+++ INFORMATION +++
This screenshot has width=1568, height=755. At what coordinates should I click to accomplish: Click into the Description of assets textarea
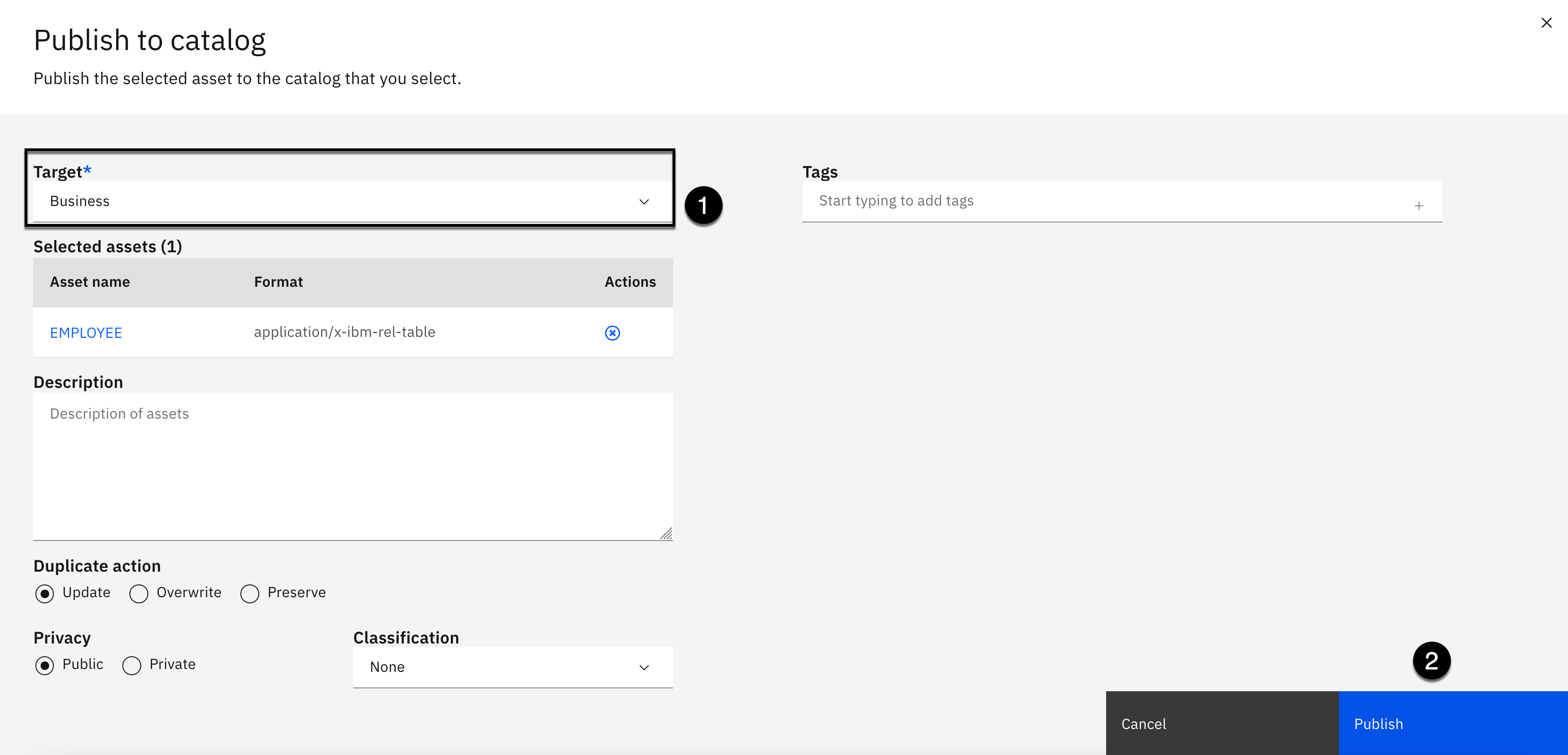(352, 466)
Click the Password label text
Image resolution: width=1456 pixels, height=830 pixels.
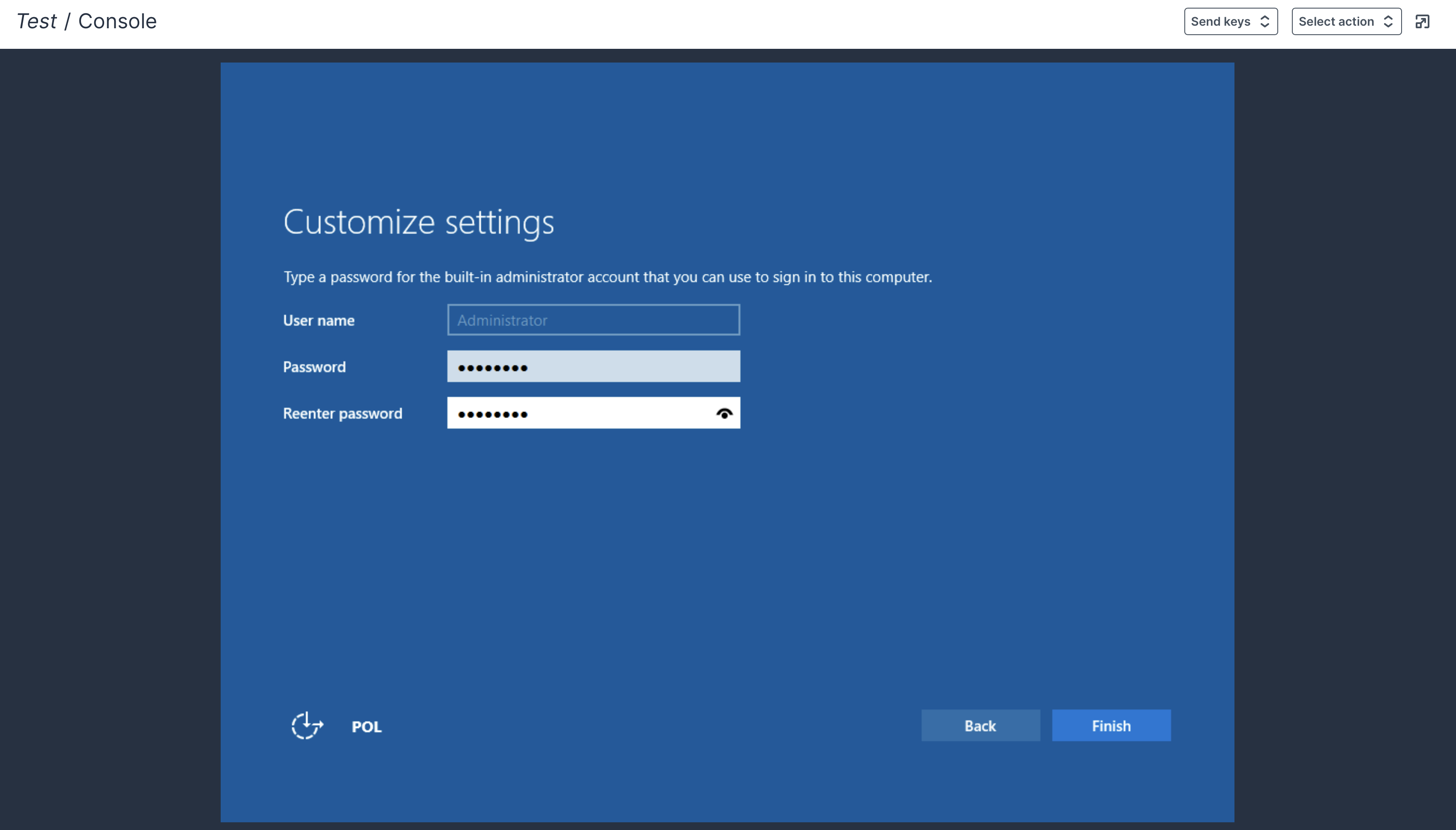[x=314, y=367]
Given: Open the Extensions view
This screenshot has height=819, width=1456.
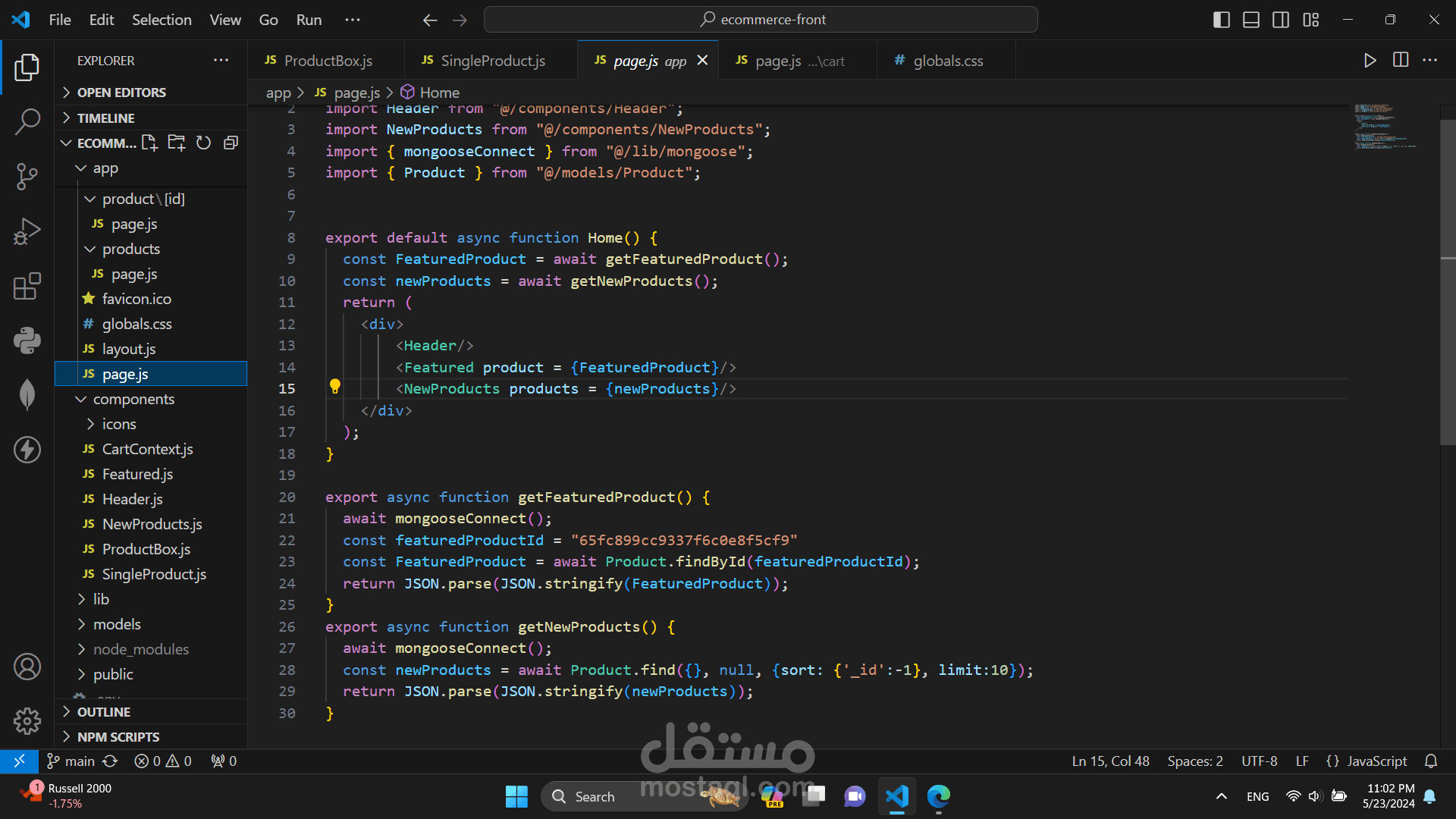Looking at the screenshot, I should pos(27,287).
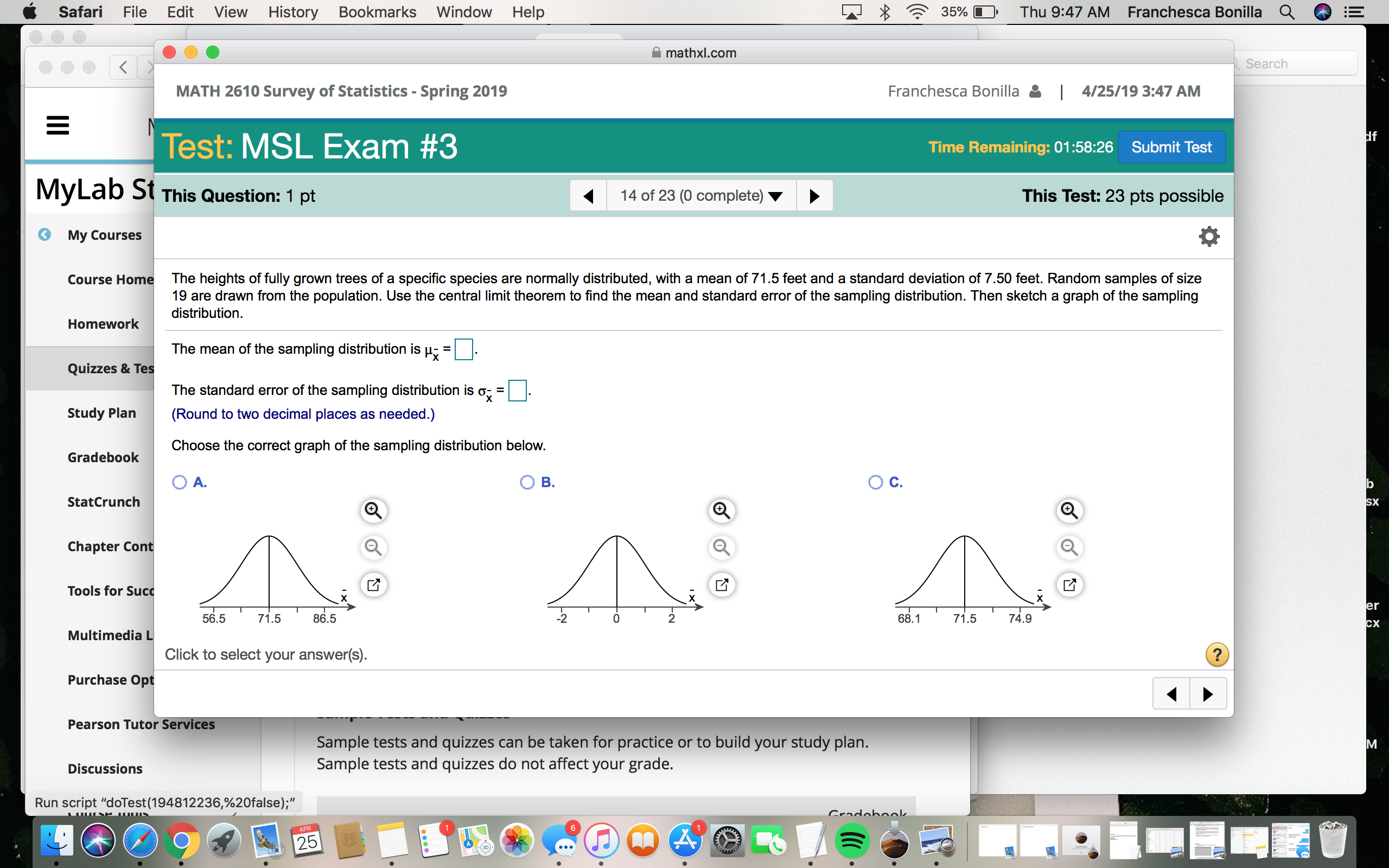Zoom in on graph C

[x=1069, y=510]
+++
REQUIREMENT :: Only exact lines belong in the answer: those from the beginning of the entries above through the line holding "Given: Open the Extensions view", with no pictures.

SOLUTION TO THIS PROBLEM ::
This screenshot has width=1568, height=755. At what coordinates should I click to accomplish: Click into the Description of assets textarea
(352, 466)
Click the Password label text
Image resolution: width=1456 pixels, height=830 pixels.
[x=314, y=367]
Given: Open the Extensions view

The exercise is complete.